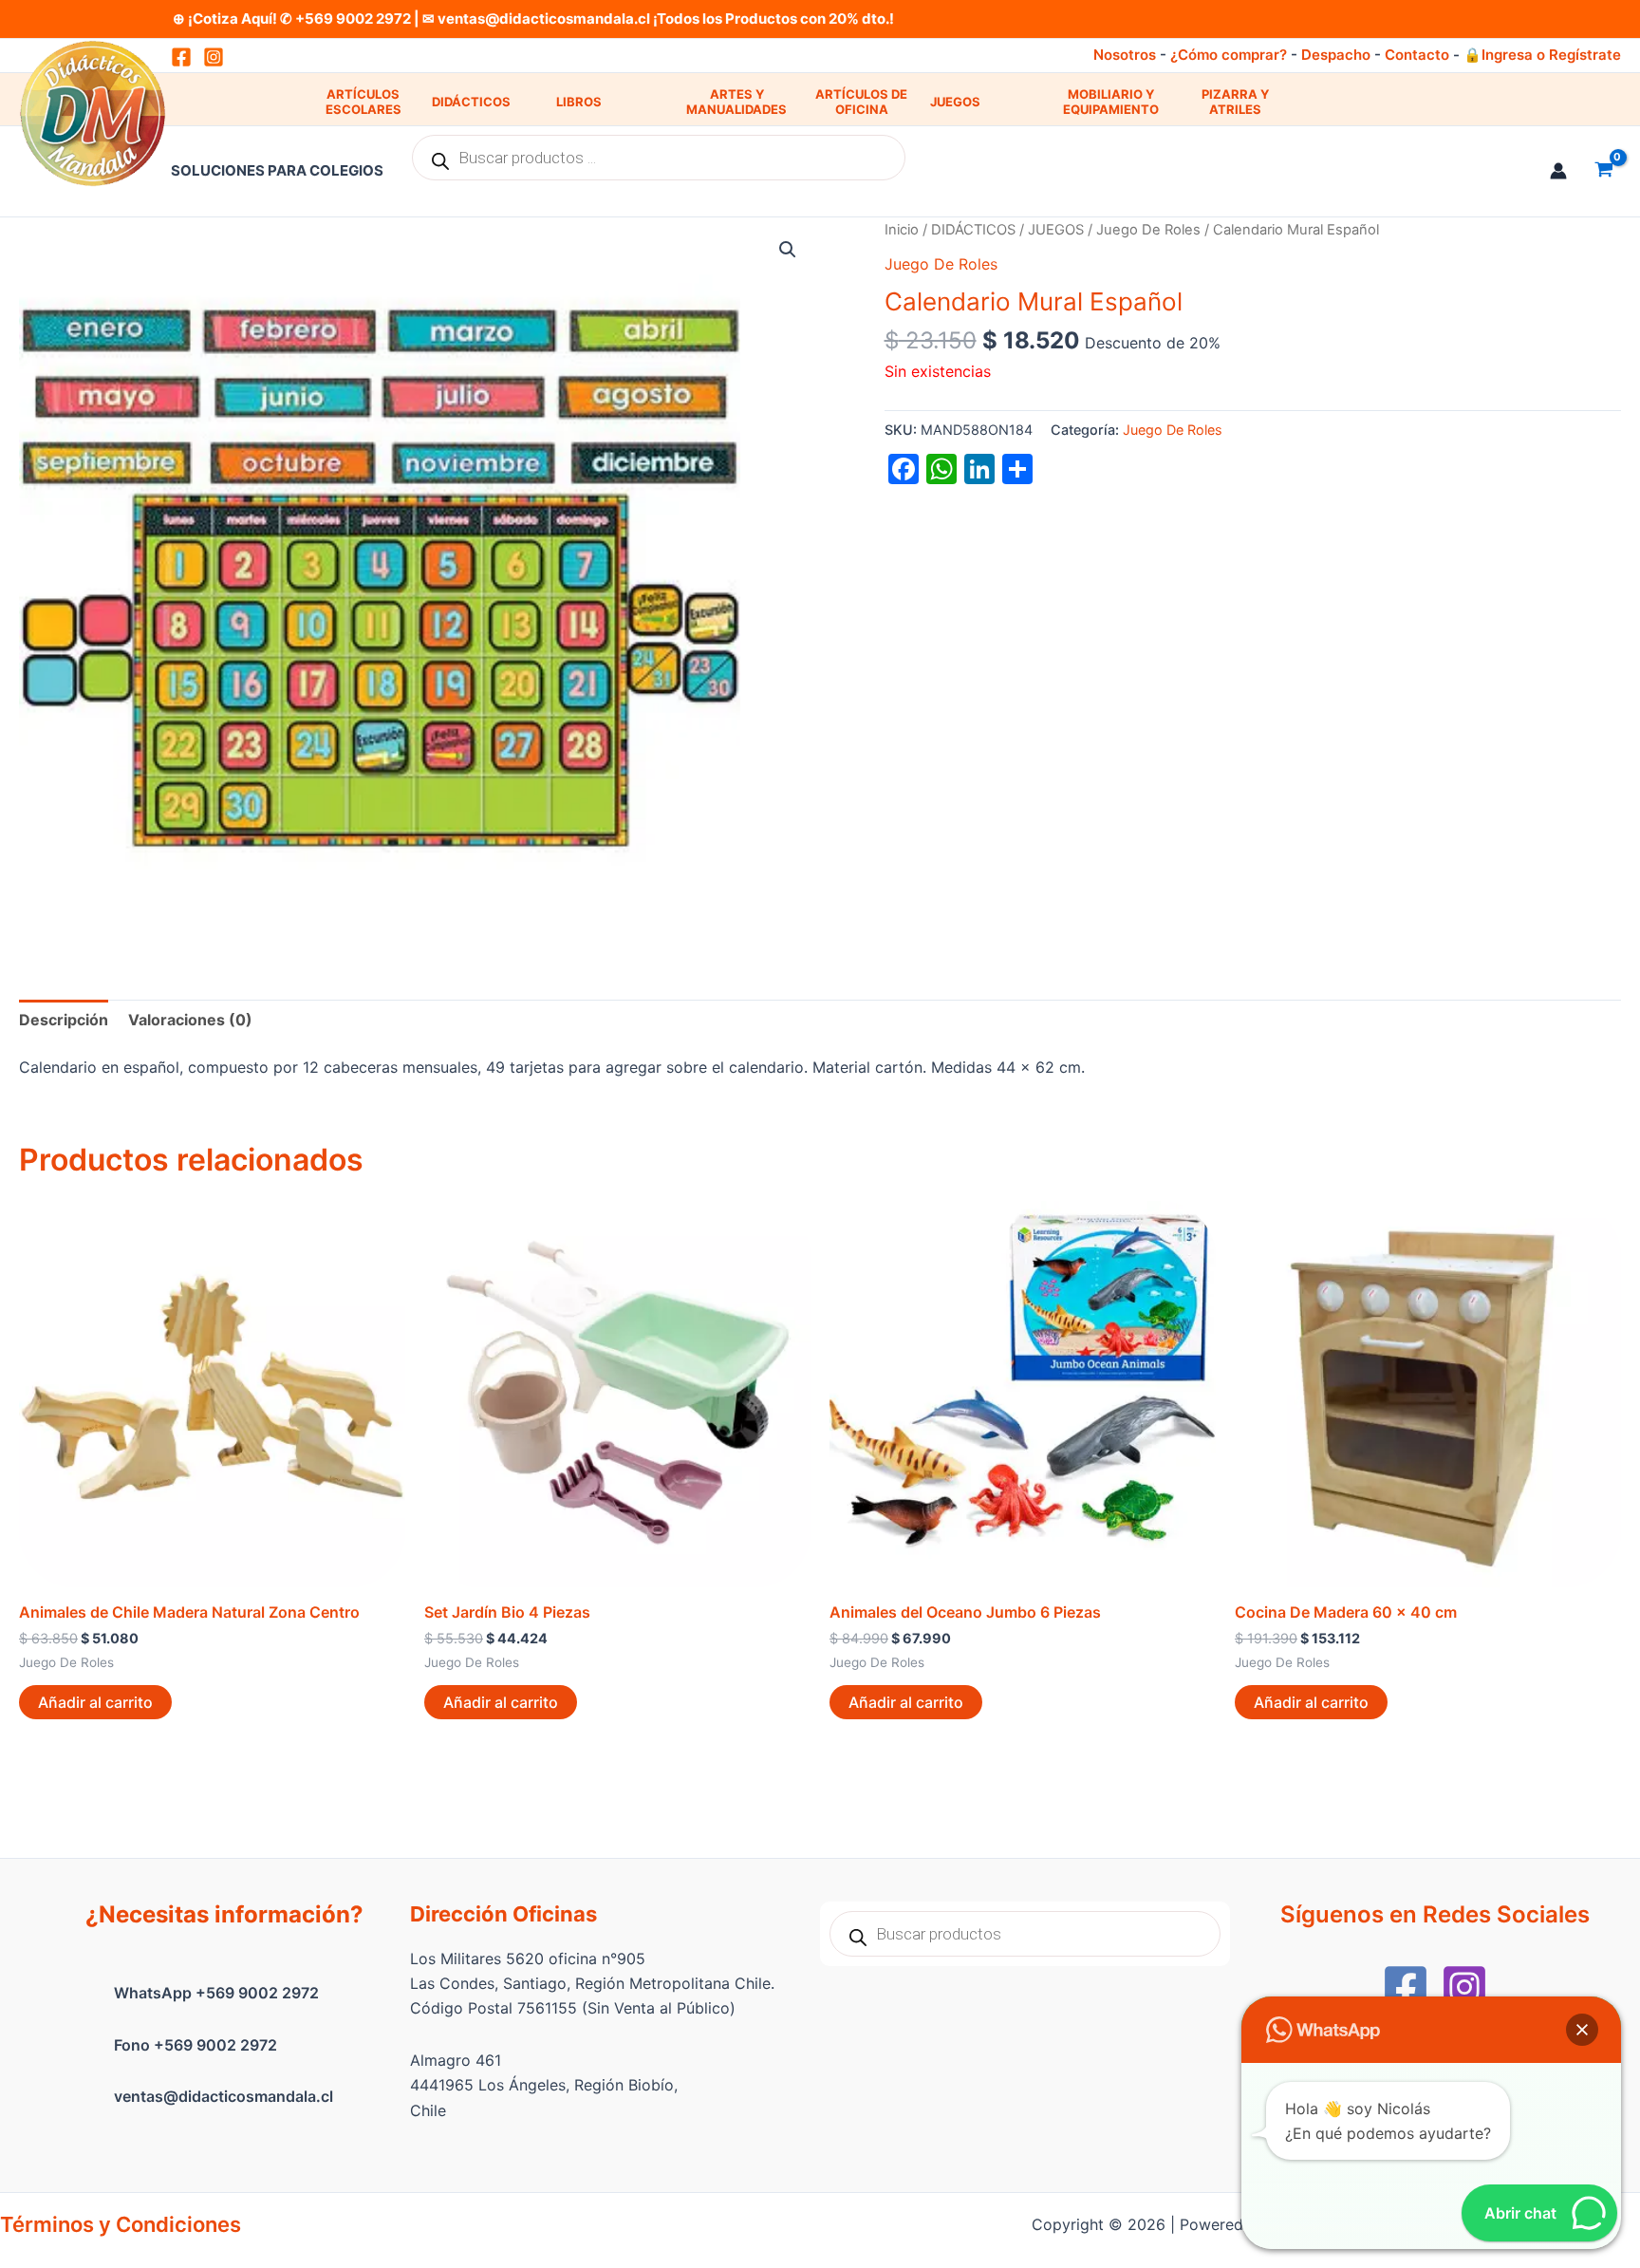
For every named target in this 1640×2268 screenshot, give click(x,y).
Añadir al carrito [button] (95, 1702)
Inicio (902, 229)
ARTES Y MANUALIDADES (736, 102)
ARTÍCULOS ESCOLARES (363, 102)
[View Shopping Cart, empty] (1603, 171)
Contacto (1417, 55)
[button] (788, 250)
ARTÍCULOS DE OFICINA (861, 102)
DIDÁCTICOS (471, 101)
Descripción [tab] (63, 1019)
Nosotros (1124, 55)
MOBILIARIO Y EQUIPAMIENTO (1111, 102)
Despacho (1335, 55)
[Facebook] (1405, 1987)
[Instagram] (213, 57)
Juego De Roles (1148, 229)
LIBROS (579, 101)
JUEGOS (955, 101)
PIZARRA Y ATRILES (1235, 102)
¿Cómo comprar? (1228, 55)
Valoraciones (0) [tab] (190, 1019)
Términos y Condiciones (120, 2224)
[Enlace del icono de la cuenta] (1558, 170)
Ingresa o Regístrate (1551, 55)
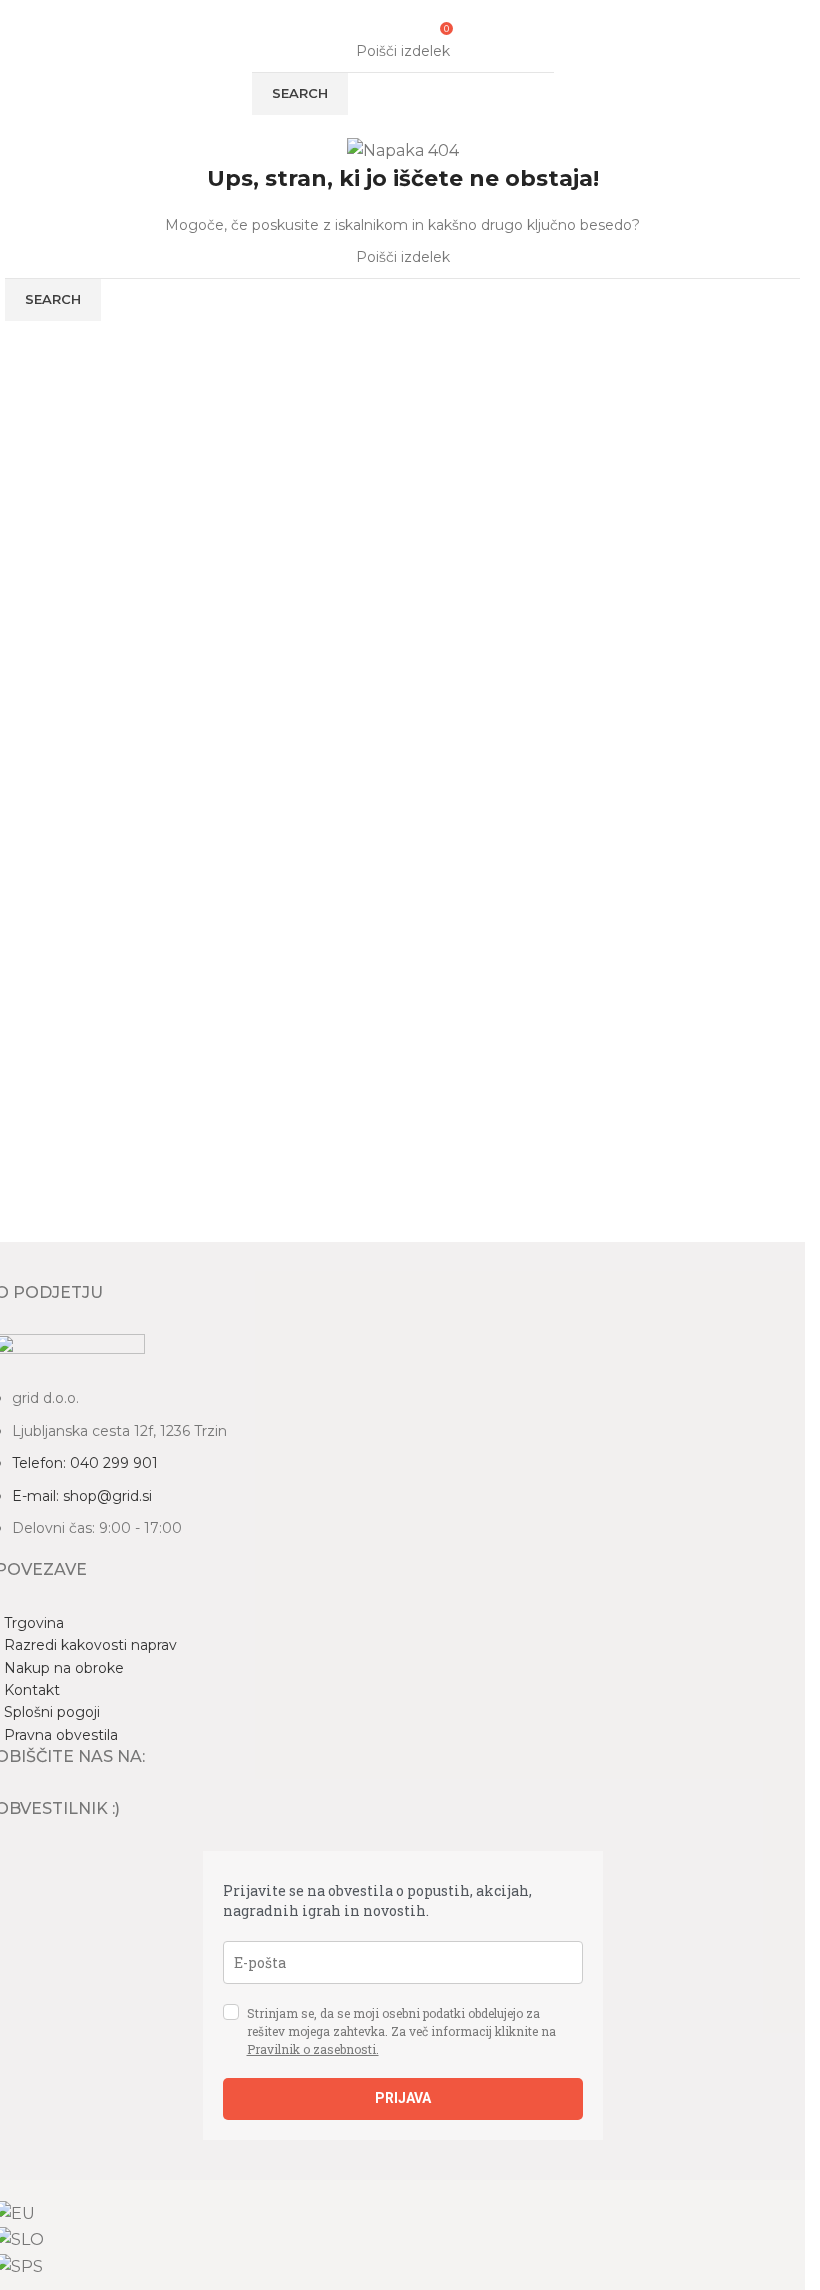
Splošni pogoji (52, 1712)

* _Task directions_: Whenever the word "ARTÍCULOS" shows up in a line of the entries above, copy that line.

* _Answer section_:
ARTÍCULOS ESCOLARES (363, 102)
ARTÍCULOS DE OFICINA (861, 102)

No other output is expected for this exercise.